В «Диких лебедях» у нас Оле-Лукойе рассказывает сказку, актер играет в живом плане, и перед ним поставлена достаточно сложная задача: полностью брать внимание зала на себя и заставлять их смотреть на то, что происходит.
—Актер-кукольник более универсален, чем драматический?
— Конечно, да. Тем более в наше время, когда с развитием изобразительной стороны спектакля от актеров требуется не только петь и танцевать, но и играть так, чтобы было не стыдно перед драматическими актерами. И при этом еще управлять всеми системами кукол, знать основы техники, потому что если это какая-то аниматроника, нужно уметь с ней управляться.
— Как вы относитесь к высоким технологиям в театре? Это дополнительный выразительный прием или способ облегчить себе жизнь?

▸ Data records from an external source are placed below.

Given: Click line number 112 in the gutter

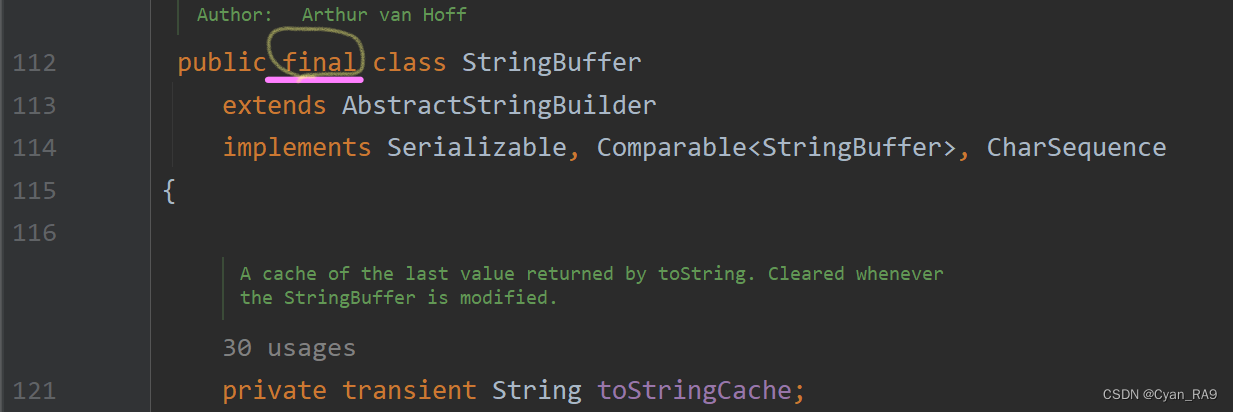Looking at the screenshot, I should coord(35,64).
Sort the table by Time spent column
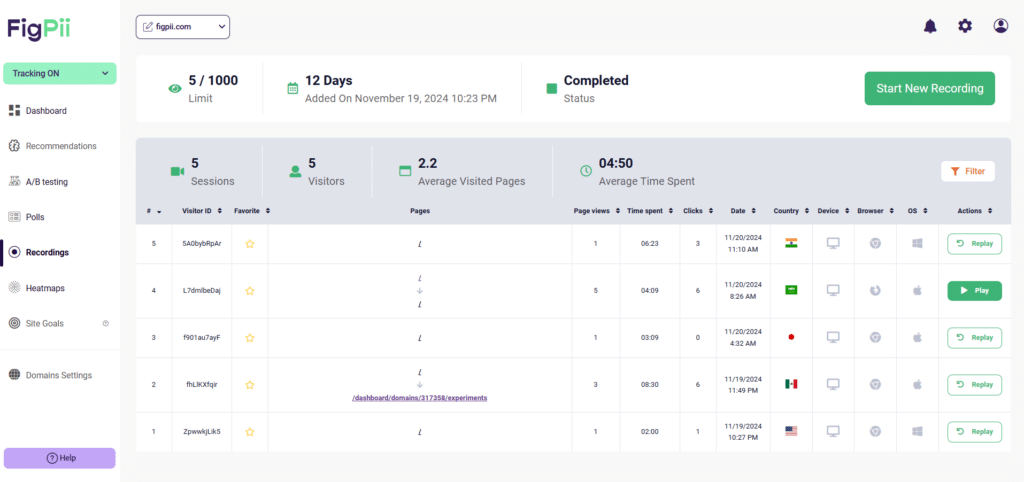1024x482 pixels. coord(648,211)
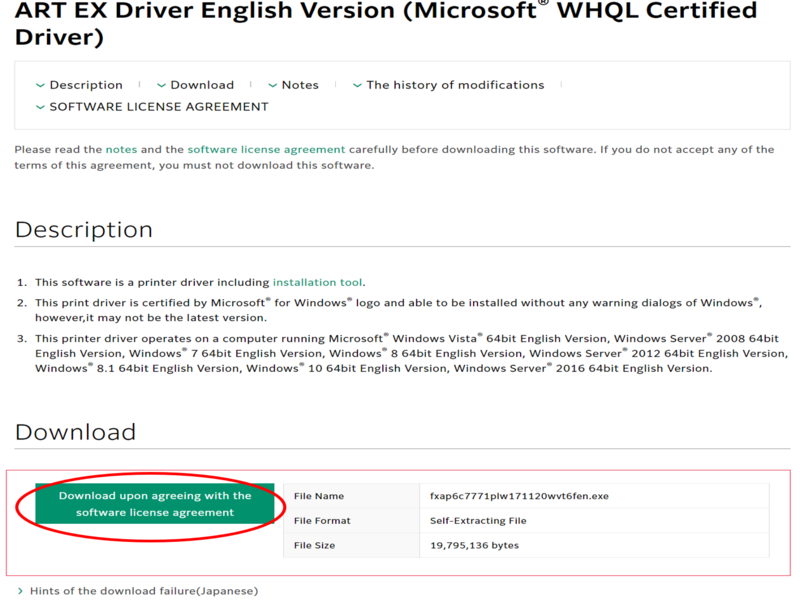Click the chevron icon before Description

[x=40, y=86]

— С одной стороны, это действительно более легкий способ решить некоторые задачи. И в то же время более яркий: если есть возможность сделать какие-то задники на спектакле за счет проекции – зачем их рисовать? Это здорово вытягивает. С другой стороны, всем это уже набило оскомину. Видеопроекция хороша там, где она выполняет сугубо утилитарную функцию. А вообще я всегда – за технологии.
— Спектакль в театре кукол – это совместное творение режиссера и художника. Вы часто сотрудничаете с новыми художниками или предпочитаете возить с собой своего, проверенного?

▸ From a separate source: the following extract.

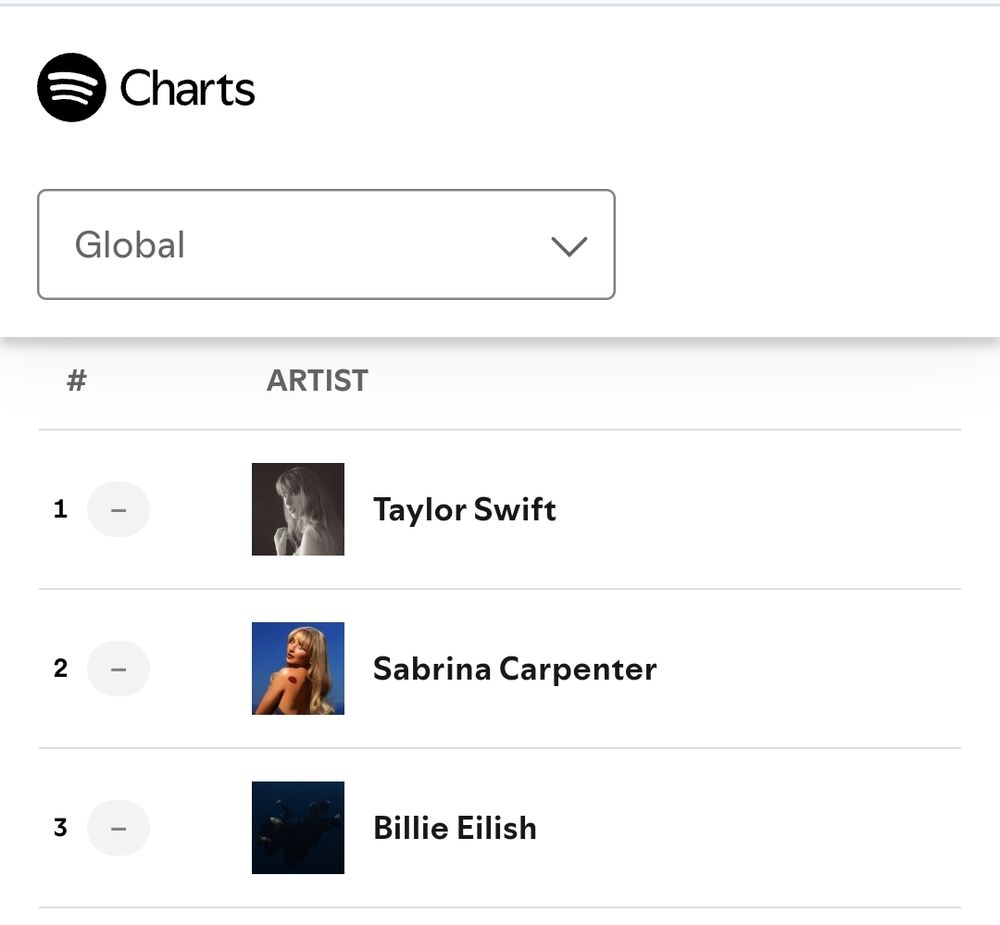Click the Taylor Swift artist name
1000x925 pixels.
pyautogui.click(x=464, y=510)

— Раньше было два художника, с которыми мы понимали друг друга с полуслова. Сейчас, к сожалению, остался один. А вообще обычно все зависит от возможностей театра. Если театр может потянуть расходы еще и на художника, то мне, конечно, удобнее привезти своего. Если нет, то сотрудничаем с местным. Мне всегда интересно поработать с новыми людьми – это другая энергия, другой взгляд на жизнь. Очень интересно было поработать с Юлей Селаври (главный художник Екатеринбургского театра кукол – прим. ред.) – конструкция, которую она придумала, (я ее обозвал промышленной готикой), очень хорошо легла на спектакль.
— Насколько вы сами участвуете в работе художника? Озвучиваете свое представление о будущем спектакле?
— Все зависит от самого спектакля и от того, насколько я сам уверен в той модели, которую придумал для себя. Бывает, я придумываю все вплоть до того, что задаю цвет и фактуру. У меня, конечно, нет профессионального художественного образования, но несколько спектаклей оформлял – и в драматическом театре, и в театре кукол.
— У вас много спектаклей по мистическим произведениям. Откуда такой интерес к теме и где черпаете вдохновение для создания атмосферы?
— Наверное, нужно рассматривать какие-то глубокие-глубокие внутренние тенденции, которых я и сам не понимаю. Когда я был в подготовительной группе детского сада, наша молодая воспитательница повела нас на классику – фильм «Вий» по Гоголю. Может быть, с тех пор я почувствовал притягательность чего-то страшного, жуткого. Честно говоря, я до сих пор смотрю фильмы ужасов – правда не новые, про мясорубку и пилу, а старые, ближе к Хичкоку – такие, где есть suspense – напряжение.